The end of World War Two 70 years ago was commemorated on Friday in London, Paris and Berlin, and on Saturday in Moscow. In Riga, where this year’s State of Europe Forum was being held on these same two days, native Latvians recalled the German capitulation in sober style on Friday while the next day Russian Latvian citizens held a noisy celebration with red-white-blue Russian flags, Soviet insignia and lavish fireworks.
The different dates for the same event stem from the fact that the signing of the capitulation in 1945 took place late Friday night May 8 when, in Moscow further east, Saturday May 9 had already arrived.
Seventy years later, that difference in date carries extra political weight. While the May 8 events reflected the politics of reconciliation which had enabled the rebuilding of western Europe and the emergence of the European Union, Saturday’s events across Russia and some parts of the former Soviet Union were ominous displays of military prowess, the biggest since the war itself.
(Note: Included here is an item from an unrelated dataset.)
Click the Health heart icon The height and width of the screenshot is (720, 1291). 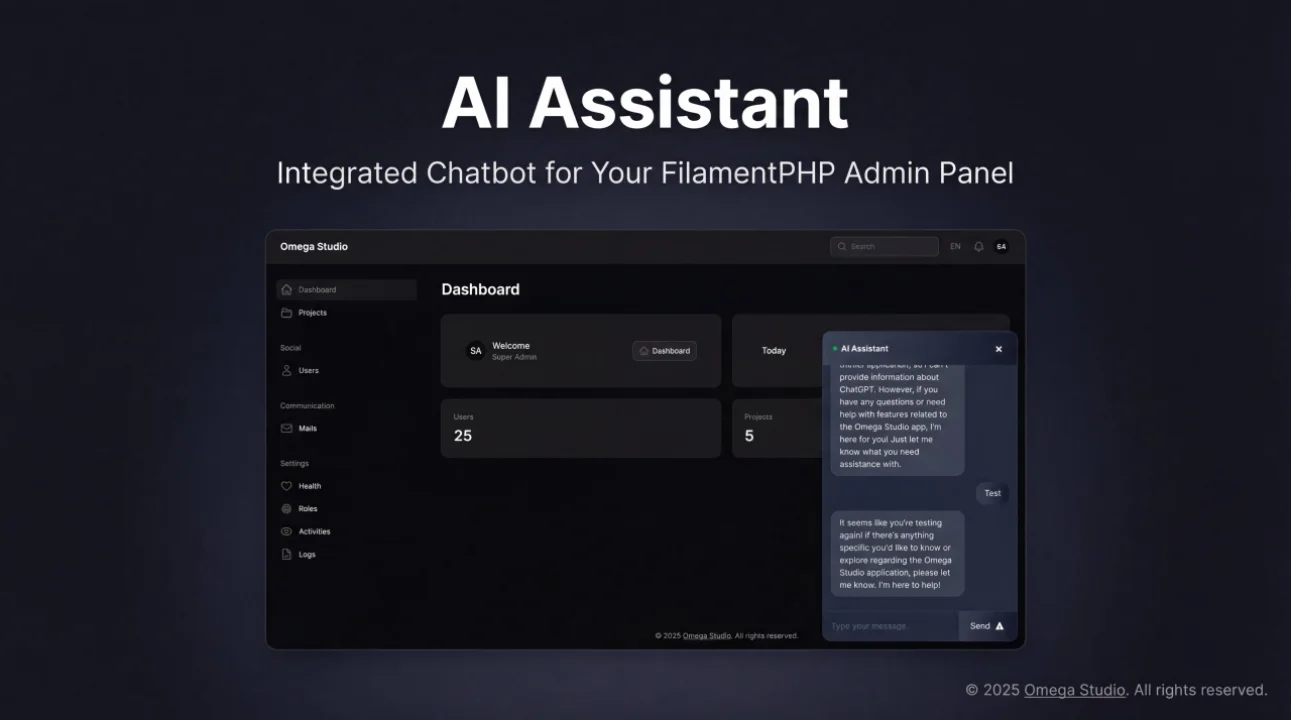(x=286, y=486)
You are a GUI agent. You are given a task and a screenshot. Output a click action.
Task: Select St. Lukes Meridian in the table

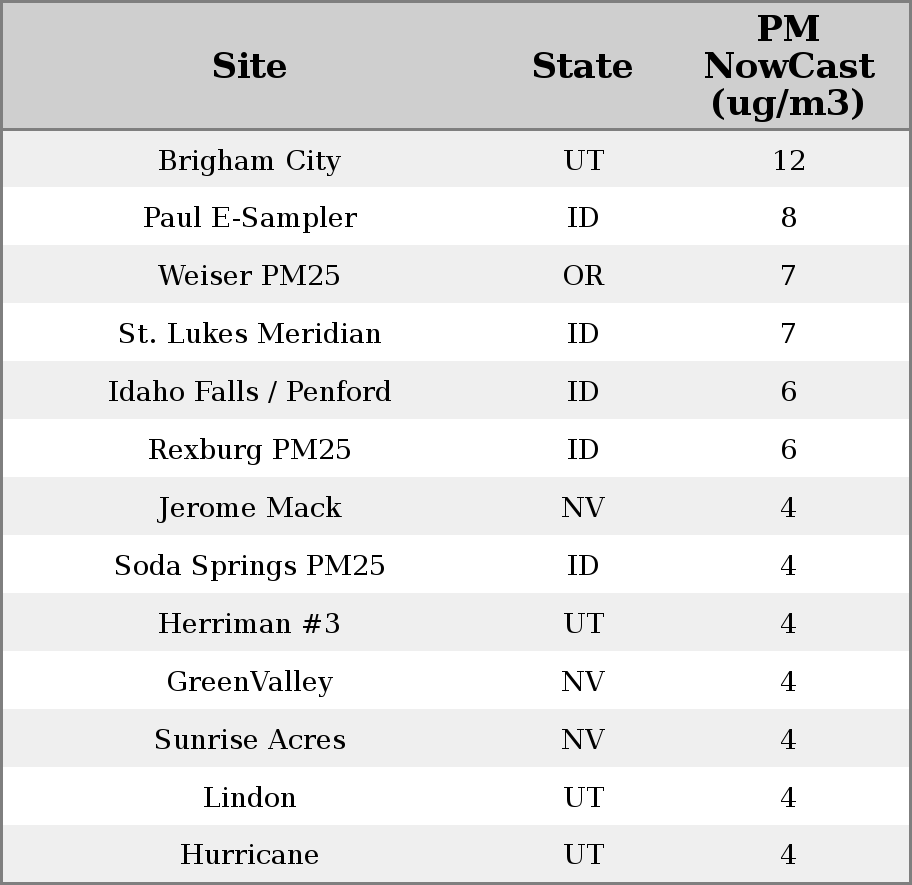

Boycotted by western leaders due to President Putin’s occupation of the Crimea and covert support for the separatist fighting in eastern Ukraine, the parades were beamed into homes worldwide by RT television with bombastic music and commentary describing the latest advanced weapons, signalling to the world that Russia was back as a superpower.
The evening before, in the historic St Peter’s Church in the Old City of Riga, the Czech professor Tomas Halik addressed the opening meeting of the State of Europe Forum with words from the first sermon of the new pope John Paul II, in October 1978: ‘Fear not!’
The professor reminded his audience how that Solidarity, the independent Polish trade union movement, had come into being following the Polish pope’s first visit to his homeland, and represented for world communism a reversal comparable to Stalingrad for Nazism.
The new pope’s first message had meant a great deal to Dr Halik personally, he explained, just hours after having been secretly ordained as priest and before commencing his activity in the ‘underground church’ in Czechoslovakia.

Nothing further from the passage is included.